EXERCISE INSTRUCTIONS: Rewrite the entries below, replacing "Given:" with "Step:" wherever it occurs and leaving everything else unchanged.

RECORDS FOR THIS TASK:
——————————

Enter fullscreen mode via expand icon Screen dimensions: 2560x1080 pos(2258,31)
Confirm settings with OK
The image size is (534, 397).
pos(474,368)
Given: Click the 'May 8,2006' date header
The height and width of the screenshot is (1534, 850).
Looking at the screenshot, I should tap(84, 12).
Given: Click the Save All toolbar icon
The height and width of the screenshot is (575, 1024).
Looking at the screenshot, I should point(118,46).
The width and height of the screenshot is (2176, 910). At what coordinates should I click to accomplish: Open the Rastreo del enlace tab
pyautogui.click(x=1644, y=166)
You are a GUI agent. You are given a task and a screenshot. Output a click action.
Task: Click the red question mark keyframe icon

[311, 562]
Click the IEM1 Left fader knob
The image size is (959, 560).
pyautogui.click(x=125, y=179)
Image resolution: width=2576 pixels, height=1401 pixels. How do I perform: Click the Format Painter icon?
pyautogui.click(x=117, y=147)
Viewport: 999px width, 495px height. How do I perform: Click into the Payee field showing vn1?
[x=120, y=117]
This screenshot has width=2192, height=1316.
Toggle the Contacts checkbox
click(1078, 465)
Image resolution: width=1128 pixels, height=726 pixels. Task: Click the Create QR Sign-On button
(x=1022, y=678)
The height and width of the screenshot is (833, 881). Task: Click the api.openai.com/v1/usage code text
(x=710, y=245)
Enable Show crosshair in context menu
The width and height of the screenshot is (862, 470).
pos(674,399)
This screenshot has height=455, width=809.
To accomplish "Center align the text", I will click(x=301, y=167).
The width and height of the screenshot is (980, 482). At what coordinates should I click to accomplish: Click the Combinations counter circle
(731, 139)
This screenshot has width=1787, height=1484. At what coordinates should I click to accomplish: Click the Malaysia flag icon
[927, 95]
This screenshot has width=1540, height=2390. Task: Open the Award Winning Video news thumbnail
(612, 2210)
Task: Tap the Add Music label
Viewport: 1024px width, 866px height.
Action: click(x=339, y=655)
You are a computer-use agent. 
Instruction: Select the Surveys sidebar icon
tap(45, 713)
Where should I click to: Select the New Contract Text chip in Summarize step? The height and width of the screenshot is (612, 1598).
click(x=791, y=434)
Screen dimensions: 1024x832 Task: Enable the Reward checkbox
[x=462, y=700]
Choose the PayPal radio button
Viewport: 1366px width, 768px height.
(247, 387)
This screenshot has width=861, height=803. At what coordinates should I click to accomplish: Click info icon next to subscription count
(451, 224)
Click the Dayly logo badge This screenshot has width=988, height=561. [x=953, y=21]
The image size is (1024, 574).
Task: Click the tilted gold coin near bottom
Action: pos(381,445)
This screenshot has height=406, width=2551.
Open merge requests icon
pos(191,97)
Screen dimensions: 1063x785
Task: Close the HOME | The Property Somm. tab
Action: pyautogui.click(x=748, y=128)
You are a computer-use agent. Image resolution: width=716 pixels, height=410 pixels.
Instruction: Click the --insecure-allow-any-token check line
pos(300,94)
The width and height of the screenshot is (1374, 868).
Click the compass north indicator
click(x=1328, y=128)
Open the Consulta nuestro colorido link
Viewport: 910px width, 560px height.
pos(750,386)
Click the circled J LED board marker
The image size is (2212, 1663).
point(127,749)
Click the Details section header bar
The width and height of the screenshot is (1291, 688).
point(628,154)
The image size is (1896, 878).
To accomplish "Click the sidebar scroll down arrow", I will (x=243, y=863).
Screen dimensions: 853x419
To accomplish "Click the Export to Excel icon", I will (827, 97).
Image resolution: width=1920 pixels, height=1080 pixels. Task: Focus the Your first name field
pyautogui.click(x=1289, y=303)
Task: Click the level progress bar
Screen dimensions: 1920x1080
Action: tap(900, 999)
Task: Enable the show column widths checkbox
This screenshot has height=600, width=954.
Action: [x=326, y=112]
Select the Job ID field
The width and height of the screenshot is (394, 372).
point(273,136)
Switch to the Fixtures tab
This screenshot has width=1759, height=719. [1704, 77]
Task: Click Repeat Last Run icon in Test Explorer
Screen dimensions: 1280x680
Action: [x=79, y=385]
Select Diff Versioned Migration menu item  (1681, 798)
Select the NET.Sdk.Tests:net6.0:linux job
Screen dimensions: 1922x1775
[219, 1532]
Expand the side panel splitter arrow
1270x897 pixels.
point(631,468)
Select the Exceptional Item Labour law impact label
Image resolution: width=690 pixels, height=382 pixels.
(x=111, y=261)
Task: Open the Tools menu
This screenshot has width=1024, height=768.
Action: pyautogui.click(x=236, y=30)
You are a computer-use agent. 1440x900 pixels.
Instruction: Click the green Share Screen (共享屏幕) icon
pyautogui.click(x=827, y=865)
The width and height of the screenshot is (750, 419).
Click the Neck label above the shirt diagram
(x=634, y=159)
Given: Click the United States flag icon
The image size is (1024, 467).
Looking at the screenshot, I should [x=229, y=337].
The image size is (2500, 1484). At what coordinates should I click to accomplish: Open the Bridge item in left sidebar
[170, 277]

——————————

RESULT FOR THIS EXERCISE:
Enter fullscreen mode via expand icon Screen dimensions: 2560x1080 pos(2258,31)
Confirm settings with OK
The image size is (534, 397).
pos(474,368)
Step: Click the 'May 8,2006' date header
The height and width of the screenshot is (1534, 850).
Looking at the screenshot, I should tap(84, 12).
Step: Click the Save All toolbar icon
The height and width of the screenshot is (575, 1024).
Looking at the screenshot, I should point(118,46).
The width and height of the screenshot is (2176, 910). At what coordinates should I click to accomplish: Open the Rastreo del enlace tab
pyautogui.click(x=1644, y=166)
You are a GUI agent. You are given a task and a screenshot. Output a click action.
Task: Click the red question mark keyframe icon

[311, 562]
Click the IEM1 Left fader knob
The image size is (959, 560).
pyautogui.click(x=125, y=179)
Image resolution: width=2576 pixels, height=1401 pixels. How do I perform: Click the Format Painter icon?
pyautogui.click(x=117, y=147)
Viewport: 999px width, 495px height. How do I perform: Click into the Payee field showing vn1?
[x=120, y=117]
This screenshot has width=2192, height=1316.
Toggle the Contacts checkbox
click(1078, 465)
Image resolution: width=1128 pixels, height=726 pixels. Task: Click the Create QR Sign-On button
(x=1022, y=678)
The height and width of the screenshot is (833, 881). Task: Click the api.openai.com/v1/usage code text
(x=710, y=245)
Enable Show crosshair in context menu
The width and height of the screenshot is (862, 470).
pos(674,399)
This screenshot has height=455, width=809.
To accomplish "Center align the text", I will click(x=301, y=167).
The width and height of the screenshot is (980, 482). At what coordinates should I click to accomplish: Click the Combinations counter circle
(731, 139)
This screenshot has width=1787, height=1484. At what coordinates should I click to accomplish: Click the Malaysia flag icon
[927, 95]
This screenshot has width=1540, height=2390. Task: Open the Award Winning Video news thumbnail
(612, 2210)
Task: Tap the Add Music label
Viewport: 1024px width, 866px height.
Action: click(x=339, y=655)
You are a computer-use agent. 
Instruction: Select the Surveys sidebar icon
tap(45, 713)
Where should I click to: Select the New Contract Text chip in Summarize step? The height and width of the screenshot is (612, 1598).
click(x=791, y=434)
Screen dimensions: 1024x832 Task: Enable the Reward checkbox
[x=462, y=700]
Choose the PayPal radio button
Viewport: 1366px width, 768px height.
(247, 387)
This screenshot has width=861, height=803. At what coordinates should I click to accomplish: Click info icon next to subscription count
(451, 224)
Click the Dayly logo badge This screenshot has width=988, height=561. [x=953, y=21]
The image size is (1024, 574).
Task: Click the tilted gold coin near bottom
Action: pos(381,445)
This screenshot has height=406, width=2551.
Open merge requests icon
pos(191,97)
Screen dimensions: 1063x785
Task: Close the HOME | The Property Somm. tab
Action: pyautogui.click(x=748, y=128)
You are a computer-use agent. Image resolution: width=716 pixels, height=410 pixels.
Instruction: Click the --insecure-allow-any-token check line
pos(300,94)
The width and height of the screenshot is (1374, 868).
Click the compass north indicator
click(x=1328, y=128)
Open the Consulta nuestro colorido link
Viewport: 910px width, 560px height.
pos(750,386)
Click the circled J LED board marker
The image size is (2212, 1663).
point(127,749)
Click the Details section header bar
The width and height of the screenshot is (1291, 688).
point(628,154)
The image size is (1896, 878).
To accomplish "Click the sidebar scroll down arrow", I will (x=243, y=863).
Screen dimensions: 853x419
To accomplish "Click the Export to Excel icon", I will (827, 97).
Image resolution: width=1920 pixels, height=1080 pixels. Task: Focus the Your first name field
pyautogui.click(x=1289, y=303)
Task: Click the level progress bar
Screen dimensions: 1920x1080
Action: tap(900, 999)
Task: Enable the show column widths checkbox
This screenshot has height=600, width=954.
Action: [x=326, y=112]
Select the Job ID field
The width and height of the screenshot is (394, 372).
point(273,136)
Switch to the Fixtures tab
This screenshot has width=1759, height=719. [1704, 77]
Task: Click Repeat Last Run icon in Test Explorer
Screen dimensions: 1280x680
Action: [x=79, y=385]
Select Diff Versioned Migration menu item  (1681, 798)
Select the NET.Sdk.Tests:net6.0:linux job
Screen dimensions: 1922x1775
[219, 1532]
Expand the side panel splitter arrow
1270x897 pixels.
point(631,468)
Select the Exceptional Item Labour law impact label
Image resolution: width=690 pixels, height=382 pixels.
(x=111, y=261)
Task: Open the Tools menu
This screenshot has width=1024, height=768.
Action: pyautogui.click(x=236, y=30)
You are a computer-use agent. 1440x900 pixels.
Instruction: Click the green Share Screen (共享屏幕) icon
pyautogui.click(x=827, y=865)
The width and height of the screenshot is (750, 419).
Click the Neck label above the shirt diagram
(x=634, y=159)
Step: Click the United States flag icon
The image size is (1024, 467).
Looking at the screenshot, I should [x=229, y=337].
The image size is (2500, 1484). At what coordinates should I click to accomplish: Open the Bridge item in left sidebar
[170, 277]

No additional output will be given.